But few people had enough mastery of language to manually transcribe audio. Inspired by voice assistants like Siri, Mahlona began to look into the natural-language process. “It became imperative to teach computers to speak Mરીori,” says Jones.
But that Hiku had to deal with the chicken and egg problem. To build a te reo Speech recognition model, it requires abundant transcribed audio. In order to transcribe audio, it needs advanced speakers, a small number of which it was trying to compensate in the first place. However, there were plenty of introductory and intermediate speakers who could read te reo Words louder than they could recognize in the recording.
So Jones and Mahlona, along with Te Hiku COO Suzanne Duncan, devised a clever solution: Instead of transcribing existing audio, they would ask people to read and record a series of sentences designed to capture the full range of sounds in the language. For the algorithm, the resulting data set will perform the same function. From those thousands of pairs of spoken and written sentences, he will learn to recognize te reo Syllables in audio.

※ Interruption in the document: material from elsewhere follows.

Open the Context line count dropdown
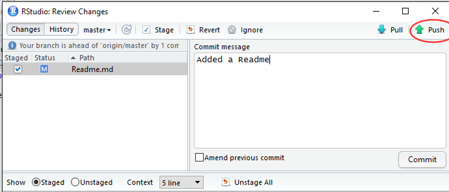This screenshot has height=192, width=449. (181, 182)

The team announced the competition. Jones, Mahelon and Dunk approached every Mરીori community group they could find, including the traditional Kapa haka Dance troupes and Waka ama Canoe-racing teams, and announced that whoever submits the most recordings will win a grand prize of $ 5,000.

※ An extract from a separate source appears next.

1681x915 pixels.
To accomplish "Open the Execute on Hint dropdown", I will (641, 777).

The whole society came together. The competition was hot. A member of the Mરીori community, Mihinga Komene, a teacher and advocate for the use of digital technologies for revival te reoRecorded 4,000 phrases alone.

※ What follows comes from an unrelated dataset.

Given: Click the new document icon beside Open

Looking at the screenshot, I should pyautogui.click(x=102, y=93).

Money alone was not the motivator. People bought that Hikuna Vision and trusted it to protect their data. Hiku Media said, “Whatever you give us, we are here Katiaki [guardians]We take care of it, but you still have your audio, “says Mihinga. “It simply came to our notice then. Those values define who we are M માori. “
Within 10 days, Hiku collected 310 hours of speech-text pairs from nearly 200,000 recordings made by approximately 2,500 people, an unexpected level of engagement among researchers in the AI community. “No one could do this except the Mરીori organization,” says Caleb Moses, a Mઓori data scientist who joined the project after learning about it on social media.
The amount of data was still small compared to the thousands of hours typically used to train English language models, but that was enough to get started. Using data to bootstrap the Mozilla Foundation’s existing open-source model, Hiku created its first. te reo Speech recognition model with 86% accuracy.